October 7, 2016
Continuing with the engine room preparatory work, I focused again–and first–on the fresh water plumbing, picking up where I left off. I added a new length of hose leading from one side of the tee fitting downstream of the new accumulator tank to eventually service the cold supply for a water heater. I led this, and the other pair of hoses, around the back end of the engine room and down to the port side, where the hoses fed into the cabinetry near the forward end of the engine room. I secured the hoses with rubber-lined clamps as needed to keep them safe and out of the way.
Near the pump, I found room for another tee fitting that was part of the original configuration, where the two tank supply lines conjoined, and, as required, I shortened and reconfigured these hoses to lead into the water pump suction side. I extended a hose leading from the port tank, exiting the cabinetry on that side of the engine room, but for now I left this length of hose unconnected pending the installation of the engine foundation, after which I’d know how and where to lead and secure the final length of hose.
When I removed the old engine, I’d removed the original battery switch and its cables, which were in the way at the time. Now, the potential routing of these cables would have an impact on my chosen fuel filter location, near the head of the engine room to port. This might require releading or replacing the existing cables, so to start I marked and removed the three cables from the back of the switch, and reinstalled the switch in its original position.
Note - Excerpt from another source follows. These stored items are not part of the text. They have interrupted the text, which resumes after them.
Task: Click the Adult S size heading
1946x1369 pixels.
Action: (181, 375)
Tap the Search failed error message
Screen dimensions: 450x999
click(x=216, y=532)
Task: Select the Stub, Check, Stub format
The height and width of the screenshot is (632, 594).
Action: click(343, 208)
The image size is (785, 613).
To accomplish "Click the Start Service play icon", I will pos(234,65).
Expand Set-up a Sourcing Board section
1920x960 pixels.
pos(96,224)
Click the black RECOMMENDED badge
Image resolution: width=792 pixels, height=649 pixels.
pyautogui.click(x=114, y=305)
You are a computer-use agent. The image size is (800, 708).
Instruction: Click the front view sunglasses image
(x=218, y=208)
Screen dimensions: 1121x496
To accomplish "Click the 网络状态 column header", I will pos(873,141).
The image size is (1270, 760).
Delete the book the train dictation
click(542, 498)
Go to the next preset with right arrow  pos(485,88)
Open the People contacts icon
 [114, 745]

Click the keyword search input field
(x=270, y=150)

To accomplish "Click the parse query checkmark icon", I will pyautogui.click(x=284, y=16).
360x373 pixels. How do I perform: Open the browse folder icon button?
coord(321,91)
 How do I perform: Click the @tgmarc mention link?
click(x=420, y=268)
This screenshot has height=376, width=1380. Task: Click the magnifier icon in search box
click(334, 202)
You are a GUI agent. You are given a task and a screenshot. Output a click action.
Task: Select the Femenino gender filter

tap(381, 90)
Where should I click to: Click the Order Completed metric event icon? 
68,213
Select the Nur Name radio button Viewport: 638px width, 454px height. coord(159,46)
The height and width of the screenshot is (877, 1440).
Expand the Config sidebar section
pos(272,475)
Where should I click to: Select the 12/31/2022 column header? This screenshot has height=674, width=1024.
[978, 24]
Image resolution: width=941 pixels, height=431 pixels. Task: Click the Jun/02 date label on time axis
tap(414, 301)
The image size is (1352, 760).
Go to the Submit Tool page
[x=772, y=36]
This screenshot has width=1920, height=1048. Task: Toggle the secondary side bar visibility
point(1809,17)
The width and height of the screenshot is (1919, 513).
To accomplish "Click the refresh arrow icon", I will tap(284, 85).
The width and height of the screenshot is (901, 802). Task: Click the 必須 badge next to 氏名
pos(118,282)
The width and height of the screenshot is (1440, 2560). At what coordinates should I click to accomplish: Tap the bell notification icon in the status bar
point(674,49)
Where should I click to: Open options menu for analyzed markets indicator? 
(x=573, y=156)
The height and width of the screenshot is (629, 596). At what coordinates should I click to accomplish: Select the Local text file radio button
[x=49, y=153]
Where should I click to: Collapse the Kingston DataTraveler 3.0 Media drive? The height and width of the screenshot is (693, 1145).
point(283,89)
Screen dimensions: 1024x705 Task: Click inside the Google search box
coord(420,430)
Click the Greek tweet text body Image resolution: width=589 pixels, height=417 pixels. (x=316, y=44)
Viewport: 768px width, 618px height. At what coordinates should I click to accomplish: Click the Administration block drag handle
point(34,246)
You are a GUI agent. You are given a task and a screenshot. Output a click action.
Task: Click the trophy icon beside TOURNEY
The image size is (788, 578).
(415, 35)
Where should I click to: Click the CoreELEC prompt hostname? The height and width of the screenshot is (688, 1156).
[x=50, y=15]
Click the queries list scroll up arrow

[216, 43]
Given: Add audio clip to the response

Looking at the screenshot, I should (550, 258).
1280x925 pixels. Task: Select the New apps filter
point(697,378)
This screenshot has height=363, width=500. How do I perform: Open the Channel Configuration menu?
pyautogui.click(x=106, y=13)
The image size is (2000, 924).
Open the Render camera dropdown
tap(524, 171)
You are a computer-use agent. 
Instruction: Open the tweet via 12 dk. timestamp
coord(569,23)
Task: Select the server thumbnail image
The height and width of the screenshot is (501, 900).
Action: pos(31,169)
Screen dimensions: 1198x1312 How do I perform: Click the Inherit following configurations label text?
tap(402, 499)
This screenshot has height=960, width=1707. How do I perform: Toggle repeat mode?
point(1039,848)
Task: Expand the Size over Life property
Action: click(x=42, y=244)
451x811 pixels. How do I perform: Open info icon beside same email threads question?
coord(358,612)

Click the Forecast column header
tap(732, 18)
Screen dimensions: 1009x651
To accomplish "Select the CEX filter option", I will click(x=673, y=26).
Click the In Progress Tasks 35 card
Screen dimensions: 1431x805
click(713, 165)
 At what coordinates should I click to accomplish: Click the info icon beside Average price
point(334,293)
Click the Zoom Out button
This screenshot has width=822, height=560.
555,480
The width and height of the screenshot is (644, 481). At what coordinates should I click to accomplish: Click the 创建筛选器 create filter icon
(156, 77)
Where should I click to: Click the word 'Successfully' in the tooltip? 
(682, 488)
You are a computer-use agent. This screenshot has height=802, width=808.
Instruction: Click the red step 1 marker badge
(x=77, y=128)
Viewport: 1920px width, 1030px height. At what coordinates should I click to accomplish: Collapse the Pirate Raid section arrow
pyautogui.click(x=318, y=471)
I’d route the cables back to the switch later, but their original routing left something to be desired and for now these cables were secondary to the requirements of the fuel system.
After preparing the new fuel filter–supplied by the owner with his engine purchase–with the appropriate fittings, I installed it on the blank cabinetry at the forward port side of the engine room where it’d be easily serviceable under any conditions. I left room above the filter to allow removal of the cartridge even when the overhead cabinetry and drawers were in place. Clearance between the filter and the engine would be tight-ish, but the footprint of the engine foundation was outside that of the filter, and according to the engine drawing the engine should remain inside the edge of the foundation here. Later, I’d connect the filter, using new hoses, with the existing length of copper tubing that remained at the aft side of the engine room. First, though, I required an adapter fitting to convert from the flared nut end of the tubing to a hose barb.
The final pre-installation in the space was the raw water filter, which I mounted on the starboard side directly above the raw water intake seacock. I’d connect its hose runs later.
Engine control cables require fussy little clamps at the engine and transmission to hold the cable in place, and before installation I always liked to replace the irritating shallow-slotted screws and tiny metric nuts with 5/32 Allen-head bolts and #10 nuts for ease of installation in dark and tight confines typical of most engine rooms. One likes to remove unnecessary frustrations wherever possible.
Similarly, I always replace the tiny original screws holding on the raw water impeller cover plate, choosing instead large knurled fasteners for ease of use. When the pump impeller fails underway, the last thing one needs is a slotted screwdriver and minuscule screws standing between quick replacement of the impeller. Easy fasteners promote sound maintenance practices too, for annual inspection and replacement of the impeller.
The epoxy securing the limber hose I installed through the base of the engine foundation was cured, and I cut off the excess hose length as needed.